En algunas ocasiones, esos pensamientos son como una especie de alerta que nos avisa de que hay algo que no estamos haciendo bien. Por ejemplo, si estás preocupado porque no le estás dedicando demasiado tiempo a tu oposición, es posible que haya algo de verdad. Lo mejor es que pienses detenidamente si es así. En caso afirmativo, tendrás que implementar cambios que te permitan alejar esas dudas de tu cabeza.
Dales menos margen a entrar en tu mente
Como hemos comentado anteriormente, cuando no conseguimos desprendernos de ciertos pensamientos negativos, lo más probable es que estemos afectados por la rumiación. Esta tiene su punto álgido cuando nuestra mente se encuentra menos activa. Si sentimos que los pensamientos negativos comienzan a hacerse fuertes, lo mejor es activar nuestra imaginación y desplegar en la mente otras imágenes. Por ejemplo, vernos practicando alguna de nuestras aficiones preferidas suele ser muy útil para desviar la atención.
Lo que buscamos es que durante varios minutos, la red neuronal por defecto se desactive, por lo que la rumiación ya no puede hacerse paso. Al principio seguramente te sea difícil, pero lo importante es ir entrenando poco a poco para que te cueste conseguirlo cada vez menos.
Rodéate de gente constructiva
Las personas de las que te rodeas tienen una influencia muy grande en tu vida. Si quieres gestionar mejor tus pensamientos negativos, asegúrate de que tienes a tu lado a gente con mentalidad positiva, dispuesta a escucharte y entender todos tus miedos y preocupaciones.
Ante la negatividad, orgullo
Nuestra mente tiene la asombrosa capacidad de convencernos de algo que no es realmente cierto.

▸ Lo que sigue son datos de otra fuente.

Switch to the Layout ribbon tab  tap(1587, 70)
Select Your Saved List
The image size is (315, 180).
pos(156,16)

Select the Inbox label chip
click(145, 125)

La próxima vez que creas que tienes la culpa de todo lo que va mal, párate un segundo, pues estás cometiendo el error de asumir y personalizar tus preocupaciones.

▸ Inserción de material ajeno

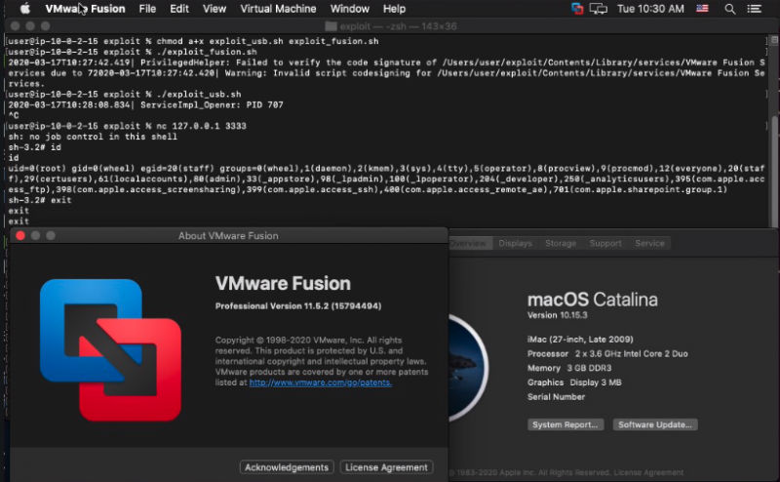Click the VMware Fusion menu bar status icon
Screen dimensions: 780x482
coord(577,8)

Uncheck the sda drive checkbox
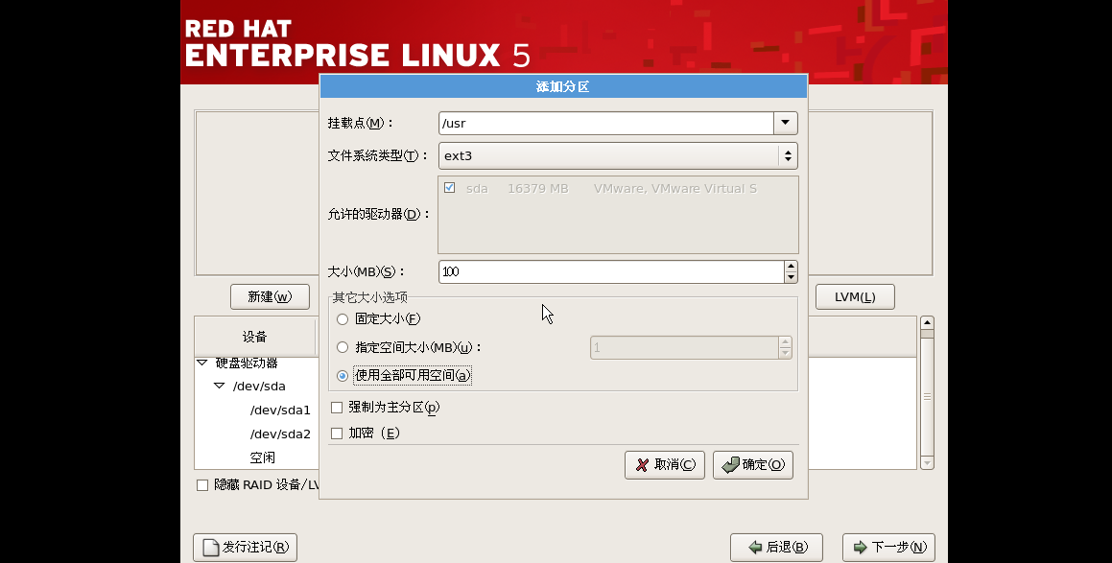coord(449,187)
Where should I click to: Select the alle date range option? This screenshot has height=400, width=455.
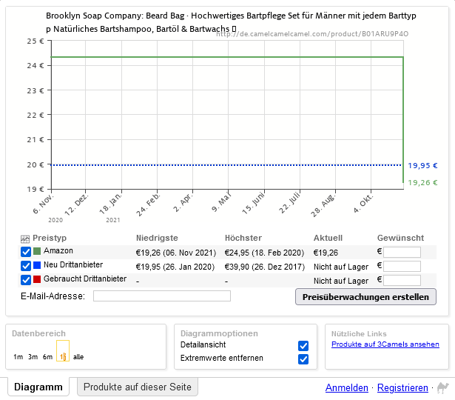78,357
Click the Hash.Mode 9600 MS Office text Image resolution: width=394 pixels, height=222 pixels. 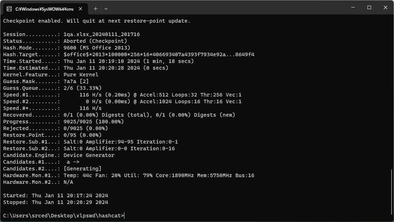tap(97, 48)
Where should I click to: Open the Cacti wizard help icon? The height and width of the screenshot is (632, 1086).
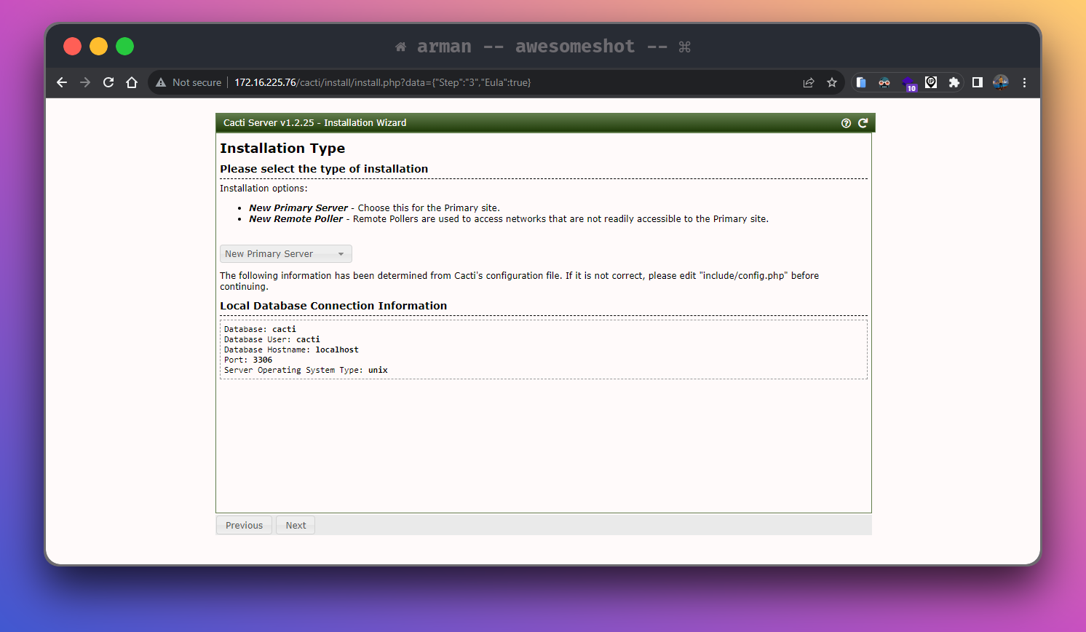[846, 123]
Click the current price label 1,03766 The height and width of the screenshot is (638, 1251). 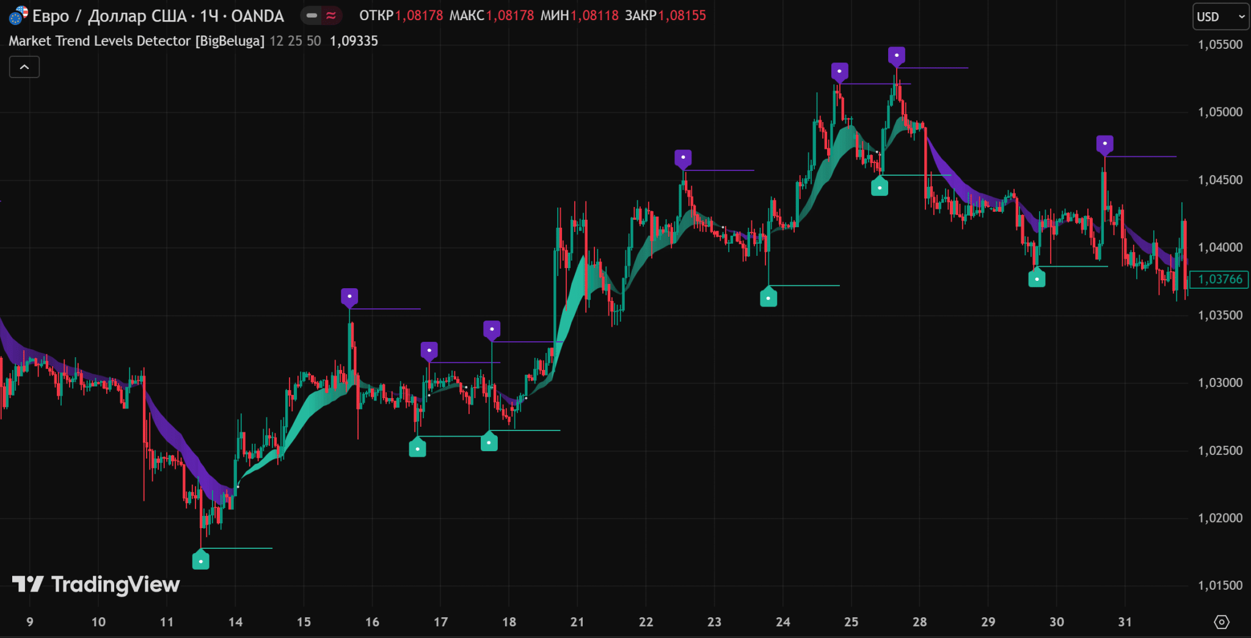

Piensa en todo aquello que has ido consiguiendo durante todos estos meses, escríbelo, y repítelo en voz alta con orgullo. Siempre solemos poner el foco en lo negativo, mientras que todo lo bueno que hemos conseguido, como en cierto modo se sobreentiende que era lo que teníamos que hacer, suele pasar desapercibido.
¿No crees que deberías sentir algo de orgullo por tomar la decisión de abandonar tu zona de confort y perseguir tu sueño? Mucha gente nunca se atreve a dar el paso y acaban arrepintiéndose el resto de su vida. Tú, en cambio, luchas cada día por ello.